The end: A cheery final note – imagining your deathbed

We’re about to summarise the whole guide in one minute. But before that, imagine a cheery thought: you’re at the end of your 80,000-hour career.

You’re on your deathbed looking back.

Perfect match

What are some things you might regret?

Perhaps you drifted into whatever seemed like the easiest option, or did what your parents did.

Maybe you even made a lot of money doing something you were interested in, and had a nice house and car. But you still wonder: what was it all for?

Now imagine instead that you worked really hard throughout your life, and ended up saving the lives of 100 children. Can you really imagine regretting that?

To have a truly fulfilling life, we need to turn outwards rather than inwards. Rather than asking “What’s my passion?,” ask “How can I best contribute to the world?”

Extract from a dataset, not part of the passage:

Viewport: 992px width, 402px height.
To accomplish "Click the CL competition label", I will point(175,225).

As we’ve seen, by using our fortunate positions and acting strategically, there’s a huge amount we can all do to help others. And we can do this at little cost to ourselves, and most likely while having a more successful and satisfying career too.

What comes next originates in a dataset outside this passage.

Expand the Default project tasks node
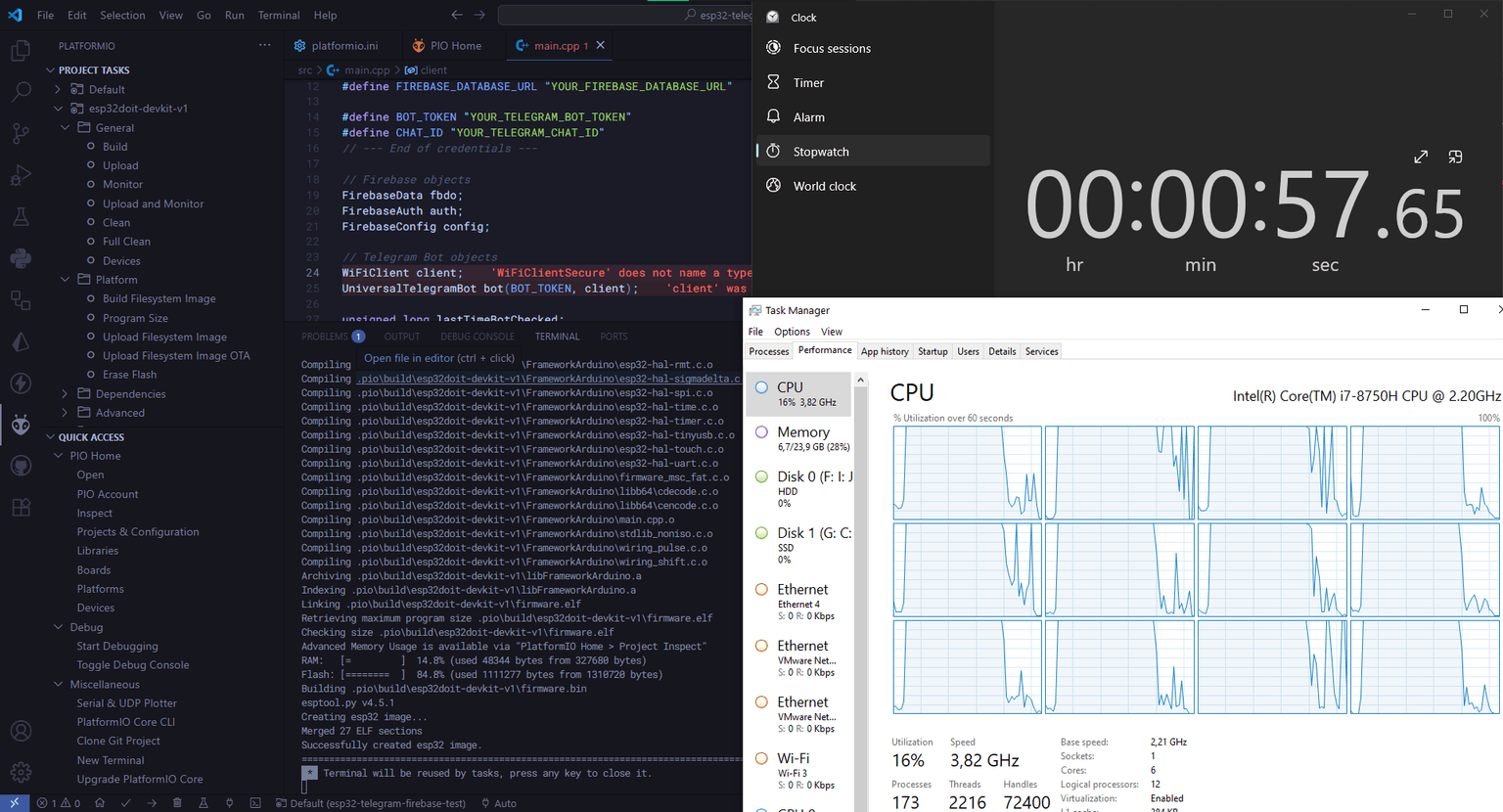 (x=58, y=89)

The entire guide, in one minute

To have a good career, do what contributes. Rather than expect to discover your passion in a flash of insight, your fulfilment will grow over time as you learn more about what fits, master valuable skills, and use them to help others. (Part 1)

To do what contributes, build useful skills and apply them to meaningful problems. Here’s the three key stages to focus on over time:

  1. Explore and investigate your key uncertainties to find the best options, rather than “going with your gut” or narrowing down too early. Make this your key focus until you have enough confidence in some longer-term options to bet on one (Part 8).
  2. Build career capital to become as great as you can be. This means looking for jobs that let you generally improve your skills, reputation, connections, and character, and that most accelerate you towards your vision, as well as investing in your personal development. Do this until you’ve taken the best opportunities to invest in yourself (Part 7 and Part 9). Then, use your career capital to…
  3. Deploy. Use your career capital to effectively help others. Do this by focusing on the most urgent social problems rather than those you stumble into — those that are big in scale, neglected, and solvable (Part 2, Part 4, and Part 5).

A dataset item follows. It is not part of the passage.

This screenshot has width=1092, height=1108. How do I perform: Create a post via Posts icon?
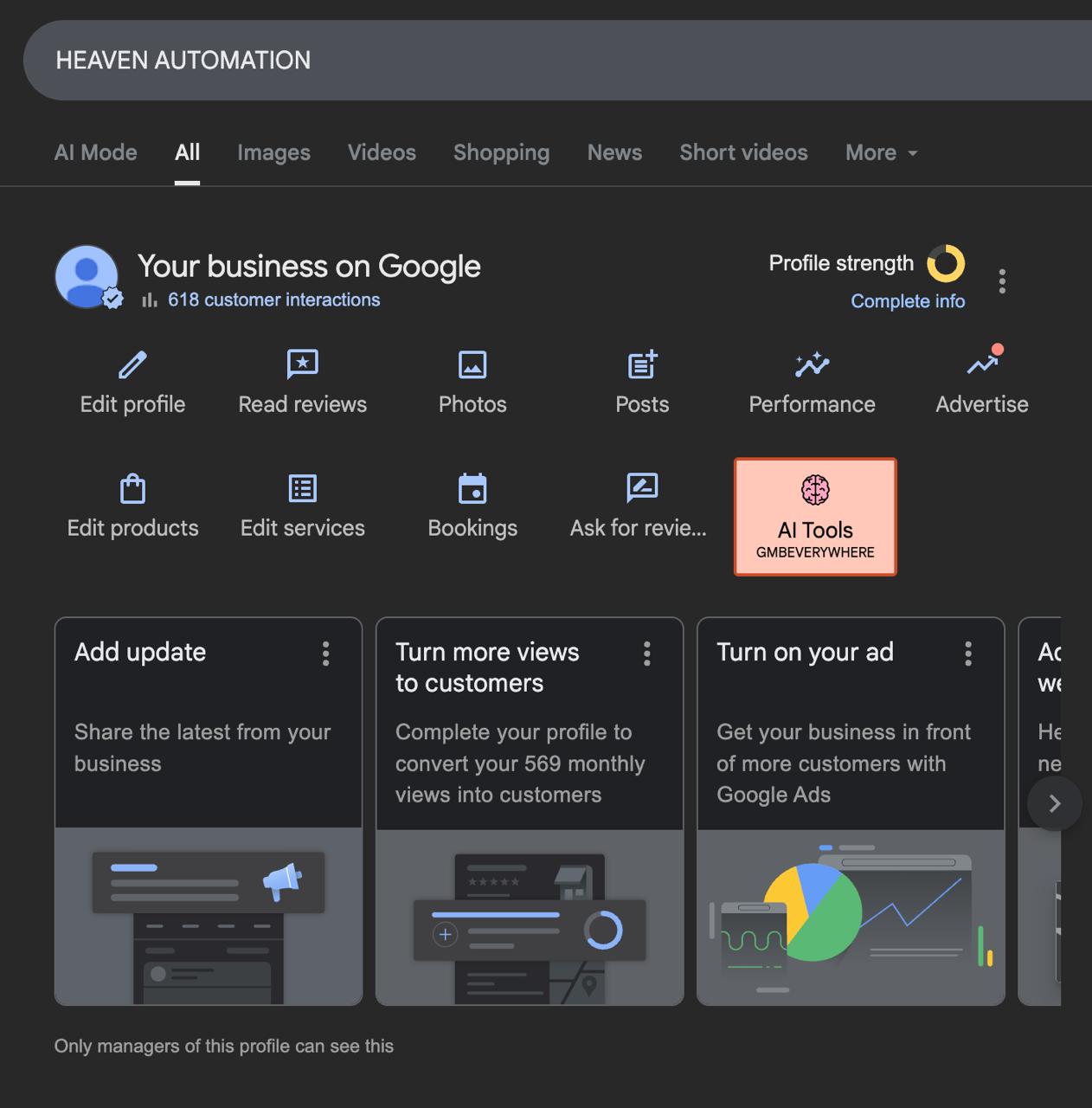[x=642, y=364]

To make the largest contribution to those problems, think broadly: consider research, communicating ideas, community-building, organisation-building, and government and policy careers, or earning to give, as well as the direct helping careers that first come to mind. (Part 6). And focus on the paths that have the best personal fit. (Part 8).

Although many efforts to help others fail, the best can be enormously effective, so be ambitious. But don’t forget you can have a big impact in any job (Part 3).

While doing the above, keep adapting your plan to find the best personal fit. Think like a scientist testing a hypothesis: make your best guess, clarify your key uncertainties, then investigate those uncertainties. Have some ideas about the best longer-term vision, but then put a lot of attention into finding the best next step (both working backwards and forwards). Eliminate any jobs that do significant direct harm, even if it seems like they might let you have a greater impact. If you keep learning more and improving your skills with each step, you can build a better and better career over time. (Part 8 and Part 10).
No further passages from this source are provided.